For the last decade U.S. Corporations have rushed to move Information Technology. and Software Development operations offshore in an effort to presumably "shore up" their organization's bottom line and save dollars through cheaper costs via overseas development centers in India, China, Vietnam and the Philippines.

These Corporations placed their bets that the savings gained via the off-shoring model would outweigh the inherent challenges faced by managing enterprise level development half a world away. And the challenges were many as was soon realized.

Aside from the obvious language barriers and time zone differences, there were also geopolitical risks, business process knowledge deficiencies, security risks, productivity factors, inflation risks via a declining global dollar, not to mention travel and expense costs.

Project Managers and PMO's faced these challenges and more on a daily basis. What they learned quickly was that sending work offshore doesn't work for all classes of development. Not only is offshore getting more expensive, but industry analysts understand that one developer in the United States is generally more productive than three developers in India when you take into account 'the context' of what they know about American business and business processes. Overseas developers understand JAVA, HTML, and PHP but they don't understand how American banks or health care systems work and that lack of understanding oftentimes requires more development for the off shore team to get right.

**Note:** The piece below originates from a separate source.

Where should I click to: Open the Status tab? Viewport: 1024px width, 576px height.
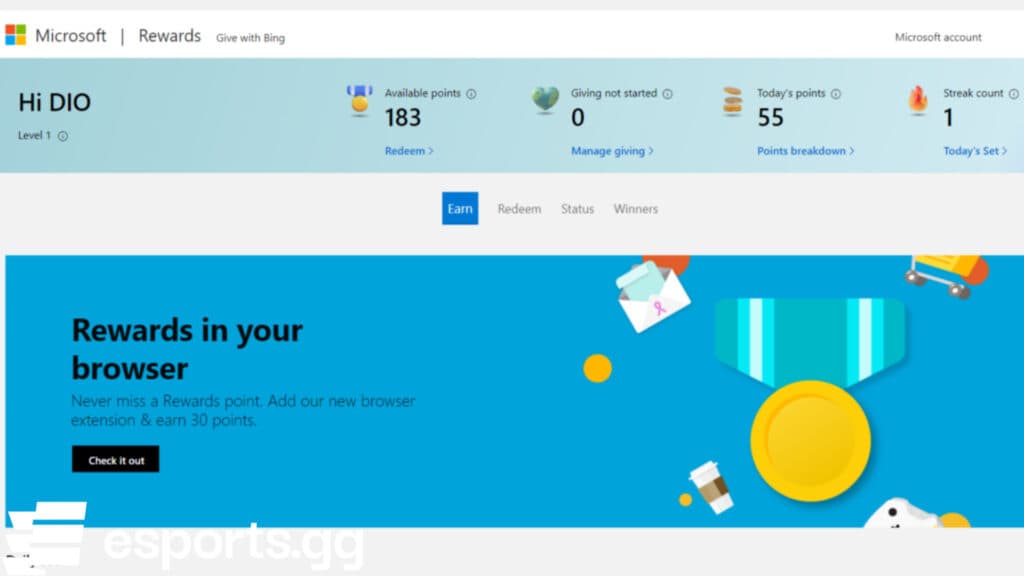click(577, 209)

How many of these companies are employing agile development practices across these far flung development centers? How are sprint cycles handled by U.S. Project Managers and development leaders while their teams of programmers are 8 time zones away? It clearly goes against the iterative process that is agile. It doesn't make sense.

In 2014 corporations started to take a hard look at the benefits of bringing development back to United States and outsourcing to on-shore software development centers. Rural sourcing has gained traction again as the rates are typically lower than on either coast and the development is as good or better.

Corporations are beginning to understand that in today's evaluation of sourcing options. It is imperative to evaluate the full picture and total costs of software development and software maintenance projects, not just the hourly rate. Mature organizations must take all factors into account and assign a value to get a crystal clear picture of the cost savings that can be achieved. After all, if you're saving 50% in hourly rate overseas but the project takes 3 times as long to complete, what are you really saving?